Maintenance on a Proxmox node — firmware updates, RAM upgrades, or kernel patches — traditionally means downtime for every VM running on it. With live migration in Proxmox VE, that is no longer the case. VMs are moved from one node to another while they continue running, without users or services noticing a thing. In this article, we cover how migration works, what prerequisites apply, and how to maximize speed and reliability.
What Is Live Migration and Why Does It Matter?
During a live migration, the memory of a running VM is incrementally copied to a target node while the VM keeps running. Only in the final step — the switchover phase — is the VM paused for a few milliseconds, the last modified memory pages transferred, and the VM resumed on the target node. For network connections and applications, this process is transparent.
This enables:
- Maintenance without downtime: Nodes can be updated or repaired without interrupting operations.
- Load balancing: VMs can be moved at runtime to less utilized nodes.
- Hardware replacement: Failing nodes can be drained before shutdown.
Prerequisites for Live Migration
Several conditions must be met for live migration to work reliably:
Shared storage: All VM disks must reside on shared storage accessible from both nodes — for example Ceph, NFS, iSCSI, or GlusterFS. Without shared storage, Proxmox performs an offline migration, copying the disks entirely.
Compatible CPU family: The target node must use the same CPU architecture and family.
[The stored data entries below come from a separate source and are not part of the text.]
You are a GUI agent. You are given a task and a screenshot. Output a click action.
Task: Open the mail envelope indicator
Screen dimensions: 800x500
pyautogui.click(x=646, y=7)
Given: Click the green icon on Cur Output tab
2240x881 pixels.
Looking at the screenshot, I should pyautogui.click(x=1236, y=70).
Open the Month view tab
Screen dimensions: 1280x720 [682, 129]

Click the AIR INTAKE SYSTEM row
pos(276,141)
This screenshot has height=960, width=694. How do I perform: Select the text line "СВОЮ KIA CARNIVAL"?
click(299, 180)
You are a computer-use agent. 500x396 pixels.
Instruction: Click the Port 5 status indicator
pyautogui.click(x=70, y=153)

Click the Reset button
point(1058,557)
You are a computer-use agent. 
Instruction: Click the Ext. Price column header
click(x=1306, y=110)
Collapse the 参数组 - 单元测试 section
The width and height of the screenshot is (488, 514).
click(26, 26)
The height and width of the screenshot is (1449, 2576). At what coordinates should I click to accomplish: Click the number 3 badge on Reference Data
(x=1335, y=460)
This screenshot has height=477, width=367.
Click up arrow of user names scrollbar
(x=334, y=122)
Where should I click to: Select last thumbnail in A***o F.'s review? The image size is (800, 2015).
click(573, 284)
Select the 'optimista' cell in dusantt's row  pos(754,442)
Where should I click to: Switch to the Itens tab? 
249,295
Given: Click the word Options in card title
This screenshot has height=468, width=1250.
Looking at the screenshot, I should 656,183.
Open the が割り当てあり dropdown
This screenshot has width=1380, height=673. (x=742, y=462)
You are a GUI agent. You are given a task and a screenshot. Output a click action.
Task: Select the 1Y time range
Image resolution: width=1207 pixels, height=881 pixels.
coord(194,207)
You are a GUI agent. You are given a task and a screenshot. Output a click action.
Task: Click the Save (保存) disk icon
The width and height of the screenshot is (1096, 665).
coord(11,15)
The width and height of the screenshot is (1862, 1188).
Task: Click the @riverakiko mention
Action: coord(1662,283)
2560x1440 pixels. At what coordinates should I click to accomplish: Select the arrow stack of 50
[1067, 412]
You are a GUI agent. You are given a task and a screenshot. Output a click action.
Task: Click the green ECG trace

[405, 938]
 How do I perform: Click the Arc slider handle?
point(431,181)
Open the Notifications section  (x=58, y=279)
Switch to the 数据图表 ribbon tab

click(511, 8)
A VM on an Intel Xeon node cannot be live-migrated to an AMD EPYC node. Within the same family (e.g., different Xeon generations), setting the CPU type to x86-64-v2-AES or another generic type helps avoid compatibility issues.
Network connectivity: Both nodes must be reachable via the cluster network. For production environments, we recommend a dedicated migration network (10 GbE or faster) to avoid impacting VM traffic.
Online vs. Offline Migration
| Feature | Online Migration | Offline Migration |
|---|---|---|
| VM status | Keeps running | Shut down |
| Downtime | Milliseconds | Minutes |
| Shared storage | Required | Not required |
| Disk copy | RAM only | Complete VM disks |
| Duration | Seconds to minutes | Minutes to hours |
Offline migration is the right choice when shared storage is unavailable or when you want to move a VM to a different storage type simultaneously.
Migration via the Web Interface
The simplest method: right-click the VM in the Proxmox web interface and select Migrate. Choose the target node and — for local disks — the target storage. Proxmox detects whether an online or offline migration is possible and shows the appropriate options.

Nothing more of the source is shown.